# Digging partner in Eastern Iowa



## RHach (Feb 3, 2007)

I have been digging alone off and on for all my life (i'm 35). I have a 1900's dump I have dug at since I was 10, and I just discovered ruins of some 130+ year old houses in the woods. I would like to get into privy digging as well....Please contact me!


----------



## RHach (Feb 10, 2007)

Anyone out there around Iowa wanting to dig this spring?  I can't believe no response!  Iowa has alot of good digging!


----------



## RHach (Apr 8, 2007)

Sounds great! Sorry for the late reply. My dad passed away and I haven't got the chance to check this earlier.... Anyway I have a 1900-1910 dump I have been digging at since I was a kid, and have found some much older sites to dig at. I am putting together a dig once it warms up. I might go down to southern Iowa and check out some sites as well. My previous job I traveled in that area.....Keokuk/Fort Madison are VERY old and great places to look. That area was settled in 1820's and it is right across the Mississippi from Navoo, IL where the Mormans started out. I was told by locals down there that in the early 1800's the Navoo area was rival in population to Chicago....what all this means is lots of sites to dig at. I am in the Iowa City/Cedar Rapids area. I have only have dug dumps, but I am getting into Privy digging, and with the sites I have found I am hoping to tap into the 1880's down to the 1840's era.  Let me know when you can get together!


----------



## bunchesofbottles (May 13, 2008)

RHach and jhelton still around?

 I'm in Quincy,Il from the sound of it you both know where that is?


----------



## payton (Jul 14, 2008)

i am in the mason city area of iowa.  anyone around me?  i have never dug anything but it sounds like lots of fun.  im going to be a senior in high school so i will be busy after mid August. 


 Payton


----------



## RICKJJ59W (Jul 14, 2008)

Sorry about your dad RH.


----------



## bathysiderodrome (Jul 14, 2008)

Sounds interesting about the houses, I am back- forth b/w AL and TX, so  I doubt I could make it.


----------



## cannibalfromhannibal (Jan 12, 2009)

Hey all, I'm new to Hannibal, not new to digging (40+ years) and been knocking 'em dead in Quincy up til frozen ground time. Am looking for someone to dig/search with, also have numerous cisturn permiss. lined up for springtime. Should prove interesting...Been finding blob sodas, pontiled meds, and assorted weird stuff. From out west coast, so most of my digging has been in the 1890's era. Great to dig some pontiled stuff!!! (Found my first scroll flask in Quincy Dec. 8th.) Drop a line. Will post some pics of some unknown (to me) bottles. cannibalfromhannibal


----------



## payton (Jan 17, 2009)

cann where are you located at? are you in Iowa?

 Payton


----------



## RHach (Dec 23, 2009)

Wow! It has been a while since I have been on! Sorry for the delay! I will make a better effort to get on more often! I am still out here, looking for a good digging partner! I have gone back to an old 1880-1900's dump this past summer. I haven't dug there for almost 20 yrs, but still left there with quite a few bottles, and one crock jug with "Beck & Bro Pottery" stamped into it!  Also, some old coins as well! I dug up a small old cast iron pig. It was so rusted it more or less looked like a chunk of iron ore. I took it home and tried to clean it, and it just fell apart...but out came a bunch of mid to late 1800's coins! Mainly large cents, a few nickels and one dime! I didn't expect that! 

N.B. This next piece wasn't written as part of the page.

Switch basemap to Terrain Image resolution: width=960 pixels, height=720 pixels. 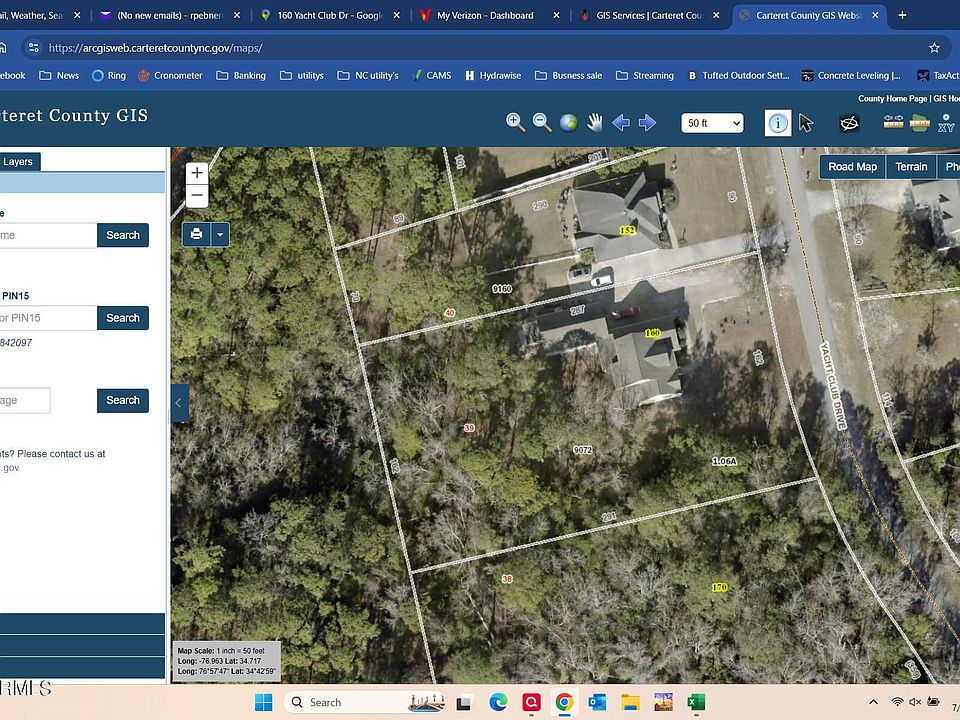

  I have been trying to get into privy digging, with not much success. I went out to some early 1840's homestead ruins in the woods with my 9 yr old son. We found a couple of nice bottles, but I have no idea where to find the privy. I did locate a limestone circle behind one of the ruins, but it looks like it could have been an old well. I don't know! It would be nice to dig with someone who I could "share the wealth" of this site, which consists of about 5 to 6 homestead sites. Hannibal and Quincy would be fun to dig,....I don't object to it. I feel like a nomad out here in Iowa...All these old sites to dig, and no one interested to dig them! It drives me nuts to see all the diggers in the NE and East US, but no one out here! In the 1840's Iowa had more population than the entire state of CA, which means lots of stuff to dig!!! Is there anyone out there interested to dig in Eastern Iowa?????? HELP!


----------



## cannibalfromhannibal (Jan 17, 2010)

Hi RHach....see my post from last year....still diggin' NEMO, Quincy/Hannibal but enjoy a little traveling for a good hunt. Sounds like you have some good stompin' grounds there. Drop a line if still interested in a digger...2 shovels are better than one...


----------



## RHach (Jan 23, 2010)

Hello Cannibal! Yes, come spring thaw you are more than welcome to come up here. Have you ever been on a privy dig? I have not...yet! Like I mentioned, I have dug quite a bit in an old 1880's -1900's dump, which has yielded me several hundred bottles through the years. I just went back this summer after two decades and left with quite a bit. When I take you to the old dump, you will NOT leave empty handed. It is very addictive.....you dig one ft down and solid bottles, crocks, etc. Lots of old meds, soda water, everything. Every shovel of dirt you unearth alot. I guess I have taken the dump for granted and now I am craving older bottles than what is there. I really want to dig in this older 1840's site, but I have no experience in privy digs or have any of the proper tools (privy rods, etc.) to locate where the privy would be. I have found couple of bottles at the older site, but clearly by chance. Lets stay in touch for this spring. I am 2 hrs north of Keokuk, Iowa, which is just north of the Quincy area. Let me know! Lets keep in touch. Anyone else is welcome to come as well.


----------



## cannibalfromhannibal (Jan 23, 2010)

Hi Hach, I have dug a good number of old privies, my oldest last year in Quincy going to the 1850's with pontiled stuff...I was teethed on old dump sites though...I have probes and all else needed....Can't wait for the warmer weather...email me at cannibalfromhannibal@gmail.com and I can send some pics from last years diggings. I am about one hr. south of Keokuk, so a half days drive is a piece of cake. Am working on a couple of digs in/around Hannibal for the spring, one an original cabin from the 1830's where pieces of a Benjamin Franklin flask have surfaced. Have high hopes for that one...Take care and hope to dig soon! Cannibal


----------



## RHach (Jan 24, 2010)

Hi Cannibal,

 Wow! Digging up a 1850's privy would be nice!!! That my friend is what I want to dig! Nothing against what I have now, but I really am craving older stuff. This site up here I am quite sure has never been dug. The ruins are off in the woods, and I have never seen anyone else ever there.  Do you dig with anyone down in your neck of the woods? I will send you an e-mail. Let's plan on the spring. I'm sure we could reap the rewards of this site. I have done some research on the site and there also was a mill in the area, which in the period was a popular place.  I took my metal detector out there, but it was going off left and right, picking up square nails.  I did dig up an old gun, but it was so rusted away I left it.  Thanks for the reply,....looks like we will have some good digging ahead in the spring!


----------



## willong (Mar 10, 2010)

Hi RHach,

 I sent you a PM--take a look if you get a chance.

 willong


----------